=== EXERCISE DESCRIPTION ===
Pick up the article on real-time bidding where it stops and continue it.

=== SELECTED EXCERPT ===
>> Begin
Real-time Bidding (RTB) is killing Ad-tech

Asif Ali
5 min readJun 2, 2015

--

Antiquated technology is hurting the real-time bidding industry. It is about time, all of that changed.

I am sure that the above title raised a lot of eyeballs since RTB spend is increasing consistently each year.

US RTB Spends 2012–2016 from eMarketer, Nov 2012

However, being someone who operates a RTB platform, I can make a few assertions (about the industry) with a great degree of confidence:

  1. The Real-time bidding (RTB) protocol is bloated and hurting (to the point of killing) the ad-tech industry
  2. Large players invest in extremely large amount of hardware to offset the complexity introduced by the RTB spec; This together with other expenditure explains why many of them are unable to reach profitability even after going public.
  3. Small players can’t compete with large players effectively because the amount of infrastructure required is beyond what they can afford, raising the barrier to entry in this industry.
>> End
=== RECORDED DATA ===
>> Begin
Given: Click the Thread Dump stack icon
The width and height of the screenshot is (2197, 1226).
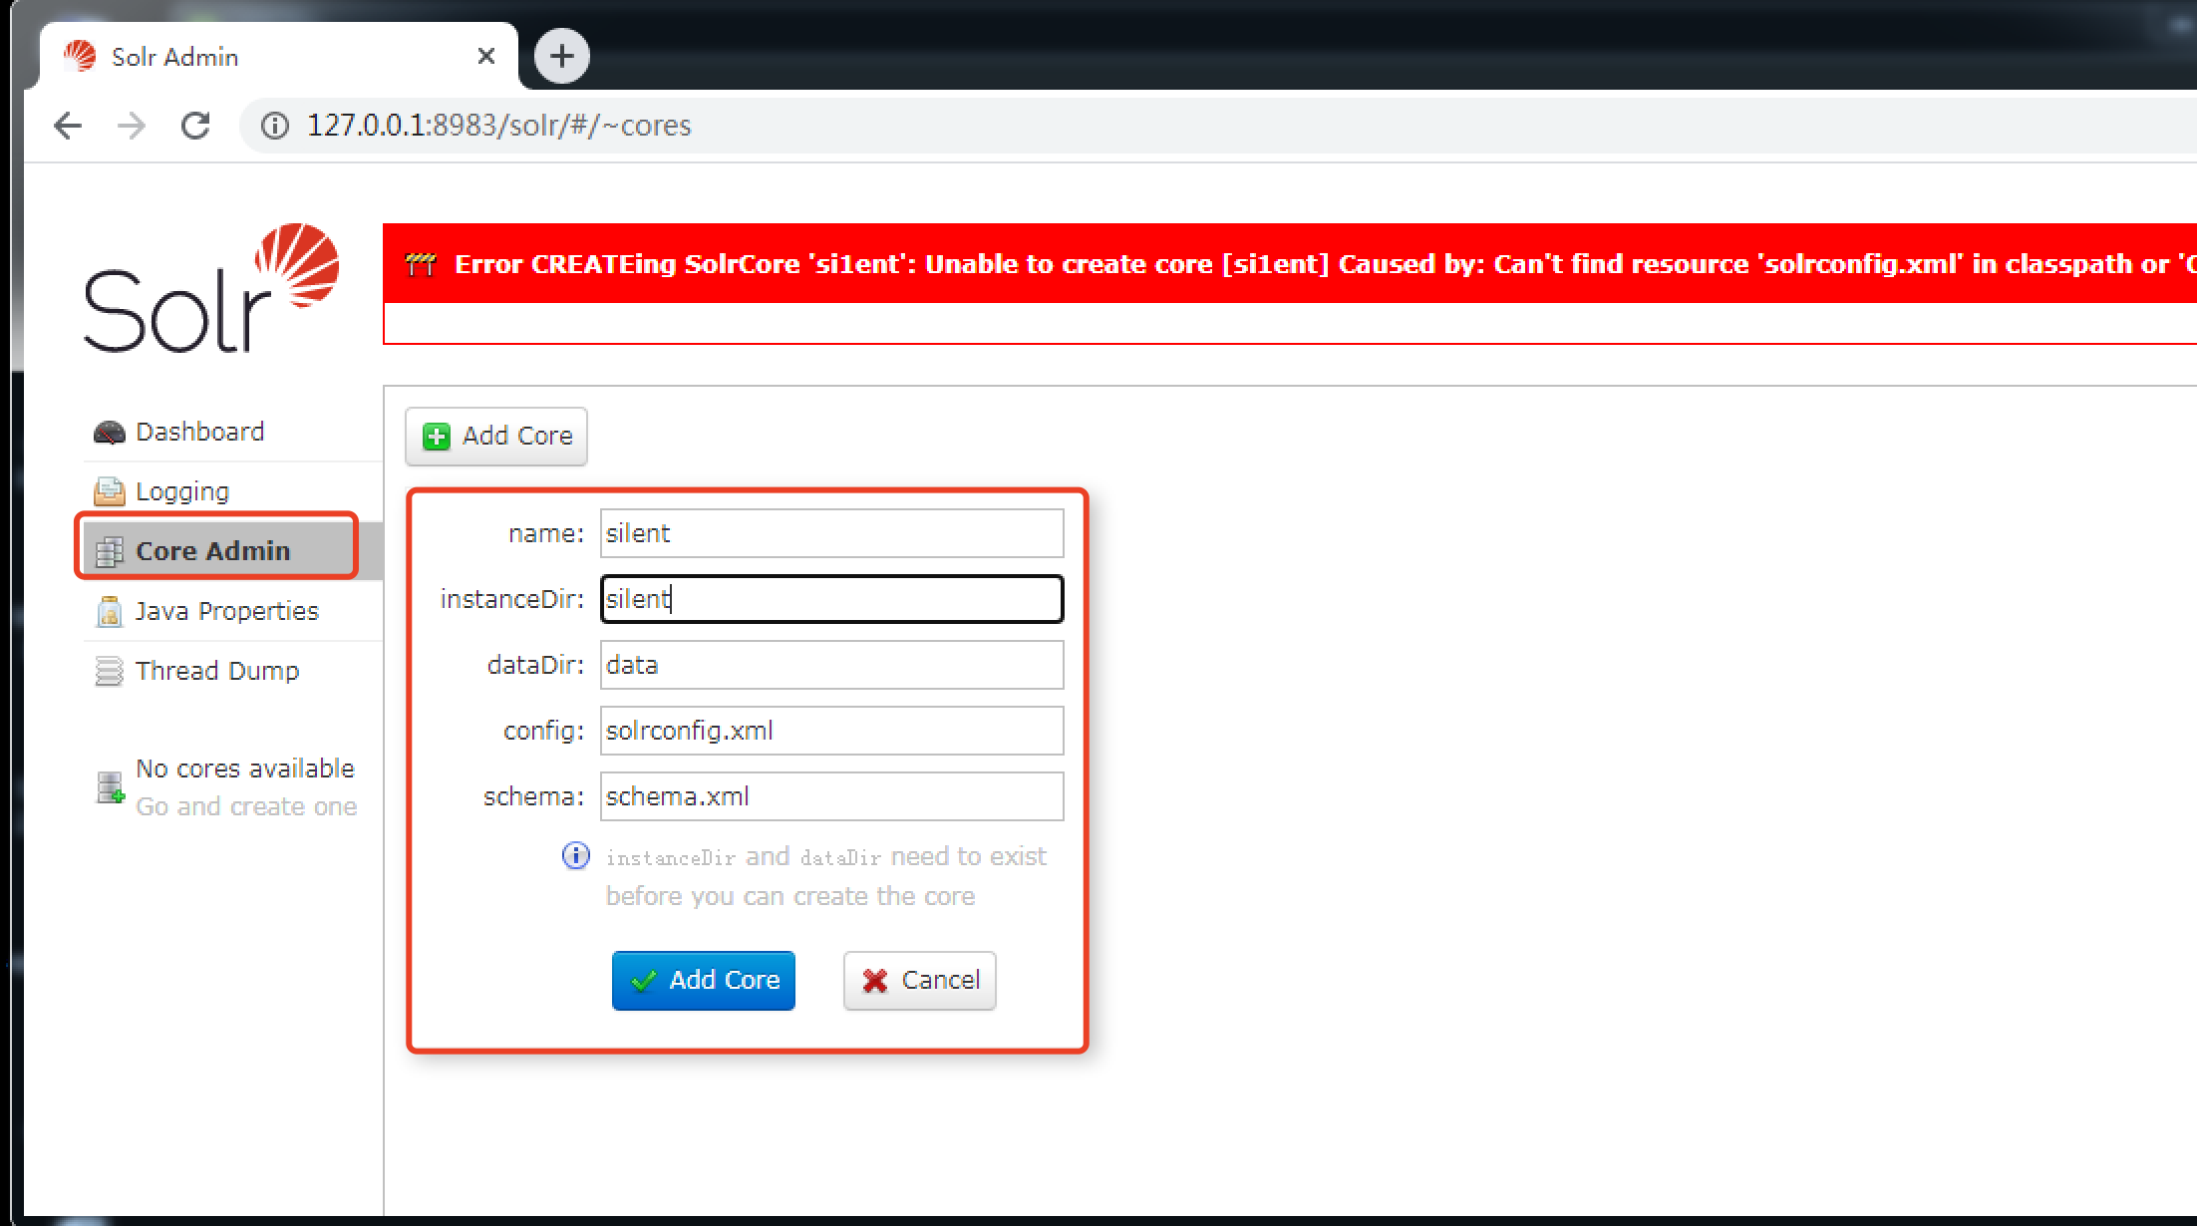Looking at the screenshot, I should coord(109,671).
>> End
=== EXPECTED OUTPUT ===
  4. All of the above is hurting competitiveness on the whole and limiting advertiser choices.

RTB is not exactly cutting edge

From Real-time Bidding Specification

Real-time Bidding (RTB) operates as follows: Publishers send requests which are initiated through a browser as HTTP requests and expect responses through HTTP as well. To understand each other’s requests, servers exchange JSON data between one another that complies to the RTB Specification.

The RTB spec mandates more than one request / response cycle even just to serve one ad. Multiply that by about 50 billion ads that are approximately served each day and you get the number of HTTP requests that the RTB industry uses to just one platform. Even a blank HTTP requests is several tens of bytes. A valid RTB request could be up to a kilobyte in size.

That equals about

465 terra bytes of data

moving between 100 advertising platforms across the world, each day.

Yes, you read that right..the ad tech industry transports tremendous amounts of data over HTTP protocol, through billions of connections instead of using a better or more efficient means of transport.

Ancient Approach; Bloated technology

Even though all communication in RTB happens between exchanges, supply platforms and DSPs, the interaction between these various server to server processes happen on very a very ancient technology —Real-time Bidding Spec (RTB) over HTTP. That approach maybe completely unnecessary.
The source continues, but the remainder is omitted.